Freud, Marx & Darwin: The Holy Trinity of Secular Humanism

We already know that the folks over at Liberty Counsel believe that secular humanism is a religion, so perhaps it shouldn’t come as much of a surprise when, on today’s installment of the “Faith and Freedom” radio program, Shawn Akers explained that the religion of secular humanism even has its own Trinity – Darwin, Marx, and Freud:

I’ll tell you something that’s really interesting, Ron. There was a poet by the name of William Butler Yeats wrote a poem called “The Second Coming” around the early 1900s and his idea was that every two thousand years, a new God arises. And it was kind of striking that, after two thousand years after Christ, about the time that Yeats wrote this poem, no new God was to be found, or at least we didn’t think so.

But it was about that time Darwin came on the scene and told us that you really created yourself by dragging yourself out of the primordial ooze and evolving faster then all the other species. And Marx came along and told us really that religion is the opiate of the masses, that if you’re going to be fed, you’re going to feed yourself.

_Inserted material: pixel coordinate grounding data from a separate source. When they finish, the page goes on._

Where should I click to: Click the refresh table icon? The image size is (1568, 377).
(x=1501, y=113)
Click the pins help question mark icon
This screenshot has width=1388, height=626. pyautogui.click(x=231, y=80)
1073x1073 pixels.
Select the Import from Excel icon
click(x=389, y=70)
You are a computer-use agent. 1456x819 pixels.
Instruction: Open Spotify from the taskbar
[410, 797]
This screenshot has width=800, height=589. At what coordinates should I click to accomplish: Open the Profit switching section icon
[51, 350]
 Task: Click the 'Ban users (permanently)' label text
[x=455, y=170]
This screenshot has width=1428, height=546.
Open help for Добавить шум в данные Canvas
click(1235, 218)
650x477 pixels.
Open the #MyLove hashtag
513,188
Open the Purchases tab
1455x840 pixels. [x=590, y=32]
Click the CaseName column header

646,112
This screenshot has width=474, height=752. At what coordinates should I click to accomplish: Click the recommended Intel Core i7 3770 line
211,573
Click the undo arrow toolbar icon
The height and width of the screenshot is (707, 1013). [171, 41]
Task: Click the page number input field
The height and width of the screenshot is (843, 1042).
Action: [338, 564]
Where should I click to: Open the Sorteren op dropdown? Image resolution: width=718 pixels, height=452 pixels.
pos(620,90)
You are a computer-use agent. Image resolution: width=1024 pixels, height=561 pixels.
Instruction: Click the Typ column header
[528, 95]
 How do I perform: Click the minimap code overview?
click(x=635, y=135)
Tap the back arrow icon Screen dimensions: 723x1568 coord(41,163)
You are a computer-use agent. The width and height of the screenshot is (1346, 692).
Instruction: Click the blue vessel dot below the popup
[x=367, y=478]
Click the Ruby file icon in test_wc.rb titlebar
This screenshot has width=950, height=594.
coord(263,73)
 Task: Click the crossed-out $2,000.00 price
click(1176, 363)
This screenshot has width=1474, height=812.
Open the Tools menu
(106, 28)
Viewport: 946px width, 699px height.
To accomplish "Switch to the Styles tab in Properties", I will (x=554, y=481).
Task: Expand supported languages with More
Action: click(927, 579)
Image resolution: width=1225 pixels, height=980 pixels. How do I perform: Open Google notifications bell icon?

And then Freud came along and said if you don’t feel good about yourself, don’t look to a god to heal you, you got to dig down deep in yourself through psychoanalysis and you’re your own counselor.

What I find interesting about that, Ron, is that we took the Father, the Son, and the Holy Spirit – the father that told us where we came from, that I created you in the beginning, we took the Son that said I’ll tell you that I’m going to feed you and heal you and tell you how to find your substance, and we took the counselor, the Holy Spirit, and we put Freud in his place and said you counsel yourself.

In other words, the new god that arose under Yeats’ scheme was secular humanism. It was making man god.

This is a pretty interesting theory, aside from the fact that the works of Marx and Darwin had been published more then a half-century before Yeats’ poem and both men had already been dead for nearly forty years.